## Texto
Tras mudarme a vivir con mi marinovio, seguí con la búsqueda de trabajo, ya sin expectativas de conquistar la “gran plaza universitaria definitiva”. De hecho, tampoco logré colarme con una plaza temporal en la universidad, así que busqué algo escribiendo. El trabajo perfecto se presentó cuando un sitio web de entretenimiento, Diply, nacido y asentado en PuebLondon, decidió experimentar con el mercado hispano y abrió su departamento de escritores en español. Ahí tuve mi segundo gran choque cultural.

Diply es un sitio de memes, bromas y alguno que otro texto “inspiracional”, con historias que hacen sentir bien a los lectores. Es una empresa que pretende equipararse a Google en su filosofía de apertura, buena ondita laboral. Con los viernes de pizza, los almuerzos mensuales temáticos (hay que ir disfrazados y toda la cosa), concursos de baile durante las horas de trabajo y cosas así. El departamento de español consistía de una editora, coeditora y 4 “escritores” (entre comillas, porque nuestros textos eran apenas más largos que un tweet). El resto de los departamentos, entre todos, tenían más de 50 personas trabajando en la misma zona de “creativos” que, fuera de las horas de socialización, estaban concentrados en sus computadoras y dialogaban a través del chat interno. Los latinos (El Salvador, Colombia, Ecuador, Venezuela y yo, de México) éramos los únicos que hablábamos en voz alta, pedíamos cosas de un escritorio a otro, nos reíamos de las ocurrencias del compañero. En esa oficina nos convertimos muy pronto en la definición del escándalo, el ruido, la baja productividad (algo que no necesariamente ocurría) y el desorden en general. No ayudó en nada que uno de nuestros compañeros escondió un six de cervezas que era el premio de un concurso de “lagartijas” que se llevó a cabo en la compañía. El juró que lo había hecho como una broma, pero el resto de los creativos lo tomaron como un intento de robo nada simpático.

## Ejercicios
1. ¿Cuántos escritores formaban el departamento de español de Diply, según el texto?
2. Por favor, presenta como lista numerada las líneas de los registros desde la que contiene "Click the MSCI EM row label" hasta la que contiene "The width and height of the screenshot is (1449, 810).", omitiendo las líneas en blanco.

## Material de origen

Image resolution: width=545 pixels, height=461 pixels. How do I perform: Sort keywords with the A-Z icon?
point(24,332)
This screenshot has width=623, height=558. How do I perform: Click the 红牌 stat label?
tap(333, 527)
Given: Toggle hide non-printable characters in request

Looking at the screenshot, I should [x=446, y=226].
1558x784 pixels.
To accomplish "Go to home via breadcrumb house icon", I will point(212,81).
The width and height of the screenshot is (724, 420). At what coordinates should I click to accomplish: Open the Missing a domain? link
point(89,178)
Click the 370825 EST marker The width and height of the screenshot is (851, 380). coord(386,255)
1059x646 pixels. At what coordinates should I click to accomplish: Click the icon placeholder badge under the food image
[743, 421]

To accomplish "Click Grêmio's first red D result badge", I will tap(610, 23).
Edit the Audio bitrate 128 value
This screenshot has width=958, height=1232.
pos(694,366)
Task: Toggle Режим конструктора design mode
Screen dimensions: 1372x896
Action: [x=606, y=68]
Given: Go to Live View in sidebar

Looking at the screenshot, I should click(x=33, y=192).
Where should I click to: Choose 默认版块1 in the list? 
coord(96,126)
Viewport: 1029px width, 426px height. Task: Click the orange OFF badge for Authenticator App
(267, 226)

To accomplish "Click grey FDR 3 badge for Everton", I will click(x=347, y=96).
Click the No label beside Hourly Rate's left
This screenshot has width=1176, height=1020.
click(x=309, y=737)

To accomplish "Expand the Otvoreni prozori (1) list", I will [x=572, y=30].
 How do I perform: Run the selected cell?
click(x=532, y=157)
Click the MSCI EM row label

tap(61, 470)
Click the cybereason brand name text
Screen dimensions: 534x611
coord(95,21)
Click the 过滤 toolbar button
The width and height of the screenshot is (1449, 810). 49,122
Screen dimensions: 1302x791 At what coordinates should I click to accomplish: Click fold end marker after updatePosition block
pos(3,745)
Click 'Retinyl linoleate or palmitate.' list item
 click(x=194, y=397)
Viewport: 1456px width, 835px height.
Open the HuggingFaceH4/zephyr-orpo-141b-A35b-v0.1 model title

## Respuestas en orden
1. Cuatro escritores.

2.
1. Click the MSCI EM row label
2. tap(61, 470)
3. Click the cybereason brand name text
4. Screen dimensions: 534x611
5. coord(95,21)
6. Click the 过滤 toolbar button
7. The width and height of the screenshot is (1449, 810). 49,122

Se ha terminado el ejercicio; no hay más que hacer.